In the midst of it all!

Growing up I had many songs that I loved but it was one song that I always played on my way to church that made me cry every time I heard it. The song was "In The Midst Of It All" by Yolanda Adams. I think I cry because I've been through so much but some way some how I'm still here. I had a revelation today that made me just stop and think. Right now my plate is running over. Between finances, the kids, work and school I'm stretched thin. However, the one thing that in my mind would solve it all is money overflowing abundantly. Honestly that would solve about 95% of most of our problems but then there is still that other 5% and even though 5% is so small it really is so big. That 5% is the key to our happiness because money only makes you to be content with life because with enough or more than enough cash you can basically do as you please and not have to rob Peter to pay Paul. So now it's time to put on your thinking cap. What is your 5%? Money can buy you the house, car, clothes etc but what is it that it can't buy? Many of you may say love but I beg to differ. Reason being is because ladies when that man comes along that buys you everything and takes care of you, he may not have been your first pick but because he has done all these things and continues to do so you eventually fall in love. So basically he brought your love! Some of you may say that money can't buy you happiness.....wrong!!! That person that grew up struggling through life who never had money to do anything once they got money their whole world changed and life itself became something worth living for. I would like for you to share your thoughts with me on what your 5% is. If you tell me yours I'll tell you mine!

Tuesday, May 17, 2011

Family

Last week I received a text and in that text it defined what family is and what a strong family builds verses a weak family. I must admit I'm apart of the weak. Now when I say weak my term is used as it being one that is clearly divided in some instances I would even go so far as saying dysfunctional. Growing up I always heard a family that prays together stays together but funny we only pray together when its at funeral. Just today I read one of my cousins facebook statuses and her baby sister died. They weren't all that close but they were still blood. My point that I'm getting around to is why is it that death is only thing that brings a family close? We should treasure the time that we share here on earth with one another so therefore when it comes time to say goodbye we will have no regrets. I challenge you all to bring your family close to one another if you aren't already close. Plan family gatherings but one thing that I ask of you is that you never give up!

Monday, May 9, 2011

Seeking Love

Have you ever found yourself looking for love in all the wrong places? I think we all have. Right now I'm in a place where I'm tired of searching but rather yet waiting on Mr Right. I often wonder is he ever gonna find me. Quite frankly I am so tired of all these lames. What do you think is the perfect man/woman? What are the qualities that one should or should not portray? A major turn off is someone that is unemployed and the next is the one that the first thing they say is "So when can I come see you?" Can you say never????? I find myself set in my ways now but I still get lonely at times but I don't want a man in my life for convenience but rather for true love. Someone that knows how to treat a lady by not only winding and dining but being that listening ear, that best friend and that provider. I was raised to be independent but I think my major issue is letting a man be a man. I'm not gonna throw in the towel just yet cause I'm holding on to the ounce of faith that I have that he is out there somewhere.

• **Exercise requirements**
In the blog posts above, what song did the writer always play on the way to church?

• **Record set**
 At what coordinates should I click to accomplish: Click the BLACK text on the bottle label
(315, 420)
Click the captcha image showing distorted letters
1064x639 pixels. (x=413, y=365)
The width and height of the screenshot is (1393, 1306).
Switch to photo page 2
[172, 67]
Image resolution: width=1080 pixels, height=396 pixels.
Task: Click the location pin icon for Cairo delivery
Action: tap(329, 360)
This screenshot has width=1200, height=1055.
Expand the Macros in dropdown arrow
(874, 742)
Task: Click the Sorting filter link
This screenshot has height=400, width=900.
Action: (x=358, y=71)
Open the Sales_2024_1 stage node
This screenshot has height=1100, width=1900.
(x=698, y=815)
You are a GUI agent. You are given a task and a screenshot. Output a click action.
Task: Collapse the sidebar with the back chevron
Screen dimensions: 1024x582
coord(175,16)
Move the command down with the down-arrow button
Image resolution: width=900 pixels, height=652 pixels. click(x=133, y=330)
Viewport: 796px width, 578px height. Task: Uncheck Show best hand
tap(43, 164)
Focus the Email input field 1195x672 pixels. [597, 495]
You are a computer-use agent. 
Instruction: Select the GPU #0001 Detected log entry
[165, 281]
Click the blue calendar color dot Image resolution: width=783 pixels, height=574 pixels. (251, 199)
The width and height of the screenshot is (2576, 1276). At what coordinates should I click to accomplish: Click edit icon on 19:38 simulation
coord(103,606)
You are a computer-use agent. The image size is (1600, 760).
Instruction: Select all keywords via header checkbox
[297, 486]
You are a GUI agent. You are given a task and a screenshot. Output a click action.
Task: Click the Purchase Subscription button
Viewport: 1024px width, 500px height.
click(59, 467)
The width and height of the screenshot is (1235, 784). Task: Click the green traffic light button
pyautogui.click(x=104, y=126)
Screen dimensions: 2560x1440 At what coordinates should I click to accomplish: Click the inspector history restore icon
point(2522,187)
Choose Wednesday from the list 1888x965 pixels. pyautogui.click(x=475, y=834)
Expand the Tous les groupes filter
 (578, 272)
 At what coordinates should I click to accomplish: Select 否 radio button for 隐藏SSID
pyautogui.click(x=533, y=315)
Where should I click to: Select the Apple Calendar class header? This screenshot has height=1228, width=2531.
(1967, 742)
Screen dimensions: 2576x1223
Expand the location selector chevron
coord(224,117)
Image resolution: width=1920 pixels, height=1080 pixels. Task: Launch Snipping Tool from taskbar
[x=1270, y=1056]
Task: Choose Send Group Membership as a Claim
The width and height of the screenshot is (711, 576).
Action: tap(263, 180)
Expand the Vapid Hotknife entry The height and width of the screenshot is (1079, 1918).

• **Task solution**
"In The Midst Of It All" by Yolanda Adams.